Böylece hükümet, kendi yolsuzluğunu, nepotizmini, klientalizmini, rantçılarının yaptığı talanı, soygunu, polis terörünü ve Suriye halkına karşı işlediği cinayetleri içine sokabileceği mükemmel bir kılıf bulmuş oluyor: paralel yapı. Bu o kadar basit ve ahmakça bir şey ki siz Haziran Ayaklanması’nı savunduğunuz ve yolsuzlukların hesabını sorduğunuz zaman “paralel yapı” oluyorsunuz. “Paralel yapı”ya kuvvetli bir vurguyla karşı çıktığınız zaman, hükümet bundan hoşlanıyor ve sizi alıp ayrı bir yere koymaya çalışıyor. İkisine birden kuvvetle karşı çıktığınız zaman da “marjinal” olmuş oluyorsunuz. İsviçre çakısı gibi: hem kaşık, hem çatal, icabında bıçak, testere, delgi vs.

Hükümet bu aleti kullanarak, Cumhurbaşkanlığı seçimlerine kadar gidebileceğini, seçim sistemiyle ve yasalarla oynayarak Türkiye’nin siyasi rejimini değiştirebileceğini bu arada “hatalar”ını telafi ederek yeniden küresel sistemin bölgesel taşeronu olabileceğini sanıyor.

Halk ayaklanmasında “turuncu” bir renk görüp (burada tabii vahim bir renk körlüğü var!) kendisi dışında bütün solu “vatansızlar” diye etiketleyerek, sarı/yeşil sendikaların kürsüsünde dikilenler ise bu aptal oyuna figüran olmuş durumdalar. 1 Mayıs öncesinde aynen şöyle dediler: “Turuncu kuvvetler, küresel merkezler tarafından yönetilen turuncu kuvvetler Taksim’de, halkımızı uyarıyoruz!” Yani, şöyle diyor: Kaçın yoldaşlar, turuncu kuvvetler geliyor paralel güce karşı bizimle birlikte AKP’nin eteklerinde işçiyi oyalayan sarı/yeşil sendikalara sığının!

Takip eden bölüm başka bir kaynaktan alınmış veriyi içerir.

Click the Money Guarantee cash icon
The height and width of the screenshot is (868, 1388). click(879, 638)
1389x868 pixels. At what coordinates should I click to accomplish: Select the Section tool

Çok güzel! Fakat, nasıl da tanıdık bir ses… Felaket yaklaşıyor, Yeni Çarlar yurdumuzu işgale geliyor, herkes sahte sadece biz sahiciyiz, kaçın koşun, bize katılın… Öyle mi? Önceki trajedi bile olamayıp fars olarak kalmıştı bu seferki fars bile değil, neredeyse sıradan bir saçmalık!

Türkiye’de “turuncu devrim” 2002 yılında küresel güçlerin AKP’yi iktidara getirmesiyle gerçekleşti. Buna “sessiz devrim” dediler. Kemal Derviş’in iktisadi programını abese varacak ölçüde uygulayan, Cumhuriyet’in bütün kazanımlarını ortadan kaldıran tarikatını cemaatini, her türlü gericiliği devletin içine sokan ve paranın gücüyle halka dayatan bu turuncu devrimin vatansız/ümmetçi işbirlikçi kadrolarına bugüne kadar gösterilen yegâne anlamlı tepki Haziran Ayaklanması olmuştur. 1 Mayıs’ta İstanbul’da Taksim’i Ankara’da Ziya Gökalp’ten Kızılay’ı zorlayanlar bu ayaklanmanın “öncü kuvvetler”idir. Öncü, yeniden kitlesini bulduğu zaman renkler ve kuvvetler yerli yerine oturur. Hareket halinde her şey allar yeşiller, turuncular sarılar, morlar ve mosmorlar daha berrak görünür.